Evan Walsh
Evan Walsh

Reputation: 442

Converting filesize string to kilobyte equivalent in Rails

My objective is to convert form input, like "100 megabytes" or "1 gigabyte", and converts it to a filesize in kilobytes I can store in the database. Currently, I have this:

def quota_convert
  @regex = /([0-9]+) (.*)s/
  @sizes = %w{kilobyte megabyte gigabyte}
  m = self.quota.match(@regex)
  if @sizes.include? m[2]
    eval("self.quota = #{m[1]}.#{m[2]}")
  end
end

This works, but only if the input is a multiple ("gigabytes", but not "gigabyte") and seems insanely unsafe due to the use of eval. So, functional, but I won't sleep well tonight.

Any guidance?

EDIT: ------

All right. For some reason, the regex with (.*?) isn't working correctly on my setup, but I've worked around it with Rails stuff. Also, I've realized that bytes would work better for me.

def quota_convert
  @regex = /^([0-9]+\.?[0-9]*?) (.*)/
  @sizes = { 'kilobyte' => 1024, 'megabyte' => 1048576, 'gigabyte' => 1073741824}
  m = self.quota.match(@regex)
  if @sizes.include? m[2].singularize
    self.quota = m[1].to_f*@sizes[m[2].singularize]
  end
end

This catches "1 megabyte", "1.5 megabytes", and most other things (I hope). It then makes it the singular version regardless. Then it does the multiplication and spits out magic answers.

Is this legit?

EDIT AGAIN: See answer below.
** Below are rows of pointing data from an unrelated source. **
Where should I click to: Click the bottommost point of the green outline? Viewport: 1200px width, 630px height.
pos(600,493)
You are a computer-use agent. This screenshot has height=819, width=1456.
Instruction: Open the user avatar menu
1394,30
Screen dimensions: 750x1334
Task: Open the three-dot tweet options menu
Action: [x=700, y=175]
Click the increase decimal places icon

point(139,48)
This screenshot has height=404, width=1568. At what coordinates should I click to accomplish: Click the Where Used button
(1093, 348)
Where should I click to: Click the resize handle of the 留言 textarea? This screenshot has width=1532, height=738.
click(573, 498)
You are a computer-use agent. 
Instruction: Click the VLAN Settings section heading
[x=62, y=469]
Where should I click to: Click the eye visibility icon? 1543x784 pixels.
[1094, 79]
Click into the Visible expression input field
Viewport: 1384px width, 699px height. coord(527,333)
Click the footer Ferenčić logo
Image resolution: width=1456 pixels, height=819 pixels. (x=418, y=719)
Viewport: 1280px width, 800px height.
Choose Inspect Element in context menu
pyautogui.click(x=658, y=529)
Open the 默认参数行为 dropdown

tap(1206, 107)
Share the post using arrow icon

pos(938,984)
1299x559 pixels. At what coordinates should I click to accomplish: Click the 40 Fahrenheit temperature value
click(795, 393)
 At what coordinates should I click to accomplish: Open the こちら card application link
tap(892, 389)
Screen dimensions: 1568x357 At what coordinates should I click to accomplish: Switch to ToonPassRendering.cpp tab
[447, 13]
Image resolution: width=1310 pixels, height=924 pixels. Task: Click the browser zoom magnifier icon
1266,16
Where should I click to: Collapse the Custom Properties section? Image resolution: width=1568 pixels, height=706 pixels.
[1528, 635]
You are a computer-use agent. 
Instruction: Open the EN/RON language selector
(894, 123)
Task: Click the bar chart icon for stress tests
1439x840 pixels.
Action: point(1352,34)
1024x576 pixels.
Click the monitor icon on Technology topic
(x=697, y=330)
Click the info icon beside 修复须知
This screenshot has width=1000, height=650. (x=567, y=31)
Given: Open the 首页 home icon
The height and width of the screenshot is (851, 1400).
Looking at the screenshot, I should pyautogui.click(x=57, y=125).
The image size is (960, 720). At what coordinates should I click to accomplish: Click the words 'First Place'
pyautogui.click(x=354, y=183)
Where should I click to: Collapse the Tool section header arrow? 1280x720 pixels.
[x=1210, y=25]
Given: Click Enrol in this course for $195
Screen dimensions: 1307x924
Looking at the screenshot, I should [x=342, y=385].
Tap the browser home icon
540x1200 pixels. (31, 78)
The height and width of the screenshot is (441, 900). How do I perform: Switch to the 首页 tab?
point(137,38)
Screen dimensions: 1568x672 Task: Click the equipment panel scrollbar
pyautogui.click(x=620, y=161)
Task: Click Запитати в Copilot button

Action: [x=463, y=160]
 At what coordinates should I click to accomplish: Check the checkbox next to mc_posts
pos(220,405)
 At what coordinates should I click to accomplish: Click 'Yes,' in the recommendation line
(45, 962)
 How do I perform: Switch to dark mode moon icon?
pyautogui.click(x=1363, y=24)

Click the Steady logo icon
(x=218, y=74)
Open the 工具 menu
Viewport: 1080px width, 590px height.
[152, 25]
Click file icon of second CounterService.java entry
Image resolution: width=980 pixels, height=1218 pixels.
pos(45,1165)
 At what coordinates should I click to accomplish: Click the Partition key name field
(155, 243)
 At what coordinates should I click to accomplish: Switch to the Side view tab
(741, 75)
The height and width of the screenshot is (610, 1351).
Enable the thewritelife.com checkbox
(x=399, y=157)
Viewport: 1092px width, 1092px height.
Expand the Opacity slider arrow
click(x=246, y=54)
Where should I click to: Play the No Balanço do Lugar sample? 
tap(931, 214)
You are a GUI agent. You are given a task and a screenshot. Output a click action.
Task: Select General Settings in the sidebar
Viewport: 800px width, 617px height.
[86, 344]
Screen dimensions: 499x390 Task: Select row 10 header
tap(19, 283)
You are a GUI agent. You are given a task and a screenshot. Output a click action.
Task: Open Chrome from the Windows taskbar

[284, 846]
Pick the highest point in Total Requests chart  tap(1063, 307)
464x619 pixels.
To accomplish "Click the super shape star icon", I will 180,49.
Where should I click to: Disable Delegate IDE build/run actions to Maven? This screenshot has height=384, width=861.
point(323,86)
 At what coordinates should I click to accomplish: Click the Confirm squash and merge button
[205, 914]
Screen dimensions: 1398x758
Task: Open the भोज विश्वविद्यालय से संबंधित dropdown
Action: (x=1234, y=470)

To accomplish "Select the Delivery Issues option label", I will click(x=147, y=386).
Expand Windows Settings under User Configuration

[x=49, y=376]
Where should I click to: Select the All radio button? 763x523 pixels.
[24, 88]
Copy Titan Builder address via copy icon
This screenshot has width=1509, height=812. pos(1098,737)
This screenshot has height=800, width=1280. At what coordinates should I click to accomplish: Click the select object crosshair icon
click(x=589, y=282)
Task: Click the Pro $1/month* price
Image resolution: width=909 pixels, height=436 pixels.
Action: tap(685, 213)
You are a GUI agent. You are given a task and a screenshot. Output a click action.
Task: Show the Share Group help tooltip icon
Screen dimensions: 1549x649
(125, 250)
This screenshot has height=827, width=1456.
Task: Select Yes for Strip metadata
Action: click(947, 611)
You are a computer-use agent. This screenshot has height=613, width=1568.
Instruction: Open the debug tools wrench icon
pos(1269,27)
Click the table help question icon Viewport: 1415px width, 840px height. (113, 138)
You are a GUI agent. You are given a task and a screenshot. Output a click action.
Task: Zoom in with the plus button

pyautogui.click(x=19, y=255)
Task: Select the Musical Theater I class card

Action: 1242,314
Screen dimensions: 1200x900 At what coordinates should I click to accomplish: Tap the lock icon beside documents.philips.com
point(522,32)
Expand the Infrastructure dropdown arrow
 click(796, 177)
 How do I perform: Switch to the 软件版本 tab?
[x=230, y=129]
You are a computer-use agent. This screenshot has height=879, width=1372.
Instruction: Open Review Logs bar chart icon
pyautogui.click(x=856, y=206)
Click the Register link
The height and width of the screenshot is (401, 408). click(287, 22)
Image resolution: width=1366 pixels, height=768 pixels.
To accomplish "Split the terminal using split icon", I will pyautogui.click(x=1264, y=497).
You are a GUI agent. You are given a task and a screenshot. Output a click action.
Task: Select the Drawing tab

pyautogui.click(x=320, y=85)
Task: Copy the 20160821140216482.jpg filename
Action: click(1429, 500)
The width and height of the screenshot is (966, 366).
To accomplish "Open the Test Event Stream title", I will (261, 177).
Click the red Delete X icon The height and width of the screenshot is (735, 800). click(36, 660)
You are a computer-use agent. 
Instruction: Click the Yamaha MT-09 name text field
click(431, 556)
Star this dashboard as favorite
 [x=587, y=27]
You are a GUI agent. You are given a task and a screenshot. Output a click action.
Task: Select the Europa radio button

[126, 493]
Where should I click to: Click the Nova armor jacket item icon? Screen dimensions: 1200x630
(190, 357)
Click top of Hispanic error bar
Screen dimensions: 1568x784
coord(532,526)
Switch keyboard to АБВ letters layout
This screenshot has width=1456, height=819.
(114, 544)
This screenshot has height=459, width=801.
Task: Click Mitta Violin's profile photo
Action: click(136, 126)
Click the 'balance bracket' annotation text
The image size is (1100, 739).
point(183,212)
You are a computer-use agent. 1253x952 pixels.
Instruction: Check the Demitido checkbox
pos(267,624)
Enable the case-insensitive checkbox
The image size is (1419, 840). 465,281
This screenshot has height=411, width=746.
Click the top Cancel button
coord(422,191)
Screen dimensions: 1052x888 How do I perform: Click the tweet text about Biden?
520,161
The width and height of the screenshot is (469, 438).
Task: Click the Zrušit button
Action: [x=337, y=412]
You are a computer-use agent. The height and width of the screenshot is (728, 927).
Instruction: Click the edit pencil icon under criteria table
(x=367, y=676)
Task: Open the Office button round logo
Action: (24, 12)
Much cleaner than my nonsense.

Upvotes: 5

Views: 4159

Answers (4)

netwire
netwire

Reputation: 7215

You can use Rails ActiveHelper number_to_human_size.

Upvotes: 4

Bryan Ash
Bryan Ash

Reputation: 4488

def quota_convert
  @regex = /([0-9]+) (.*)s?/
  @sizes = "kilobytes megabytes gigabytes"
  m = self.quota.match(@regex)
  if @sizes.include? m[2]
    m[1].to_f.send(m[2])
  end
end
  • Added ? for optional plural in the regex.
  • Changed @sizes to a string of plurals.
  • Convert m[1] (the number to a float).
  • Send the message m[2] directly

Upvotes: 3

hundredwatt
hundredwatt

Reputation: 308

First of all, changing your regex to @regex = /([0-9]+) (.*?)s?/ will fix the plural issue. The ? says match either 0 or 1 characters for the 's' and it causes .* to match in a non-greedy manner (as few characters as possible).

As for the size, you could have a hash like this:

@hash = { 'kilobyte' => 1, 'megabyte' => 1024, 'gigabyte' => 1024*1024}

and then your calculation is just self.quota = m[1].to_i*@hash[m2]

EDIT: Changed values to base 2

Upvotes: 0

ennuikiller
ennuikiller

Reputation: 46965

why don't you simply create a hash that contains various spellings of the multiplier as the key and the numerical value as the value? No eval necessary and no regexs either!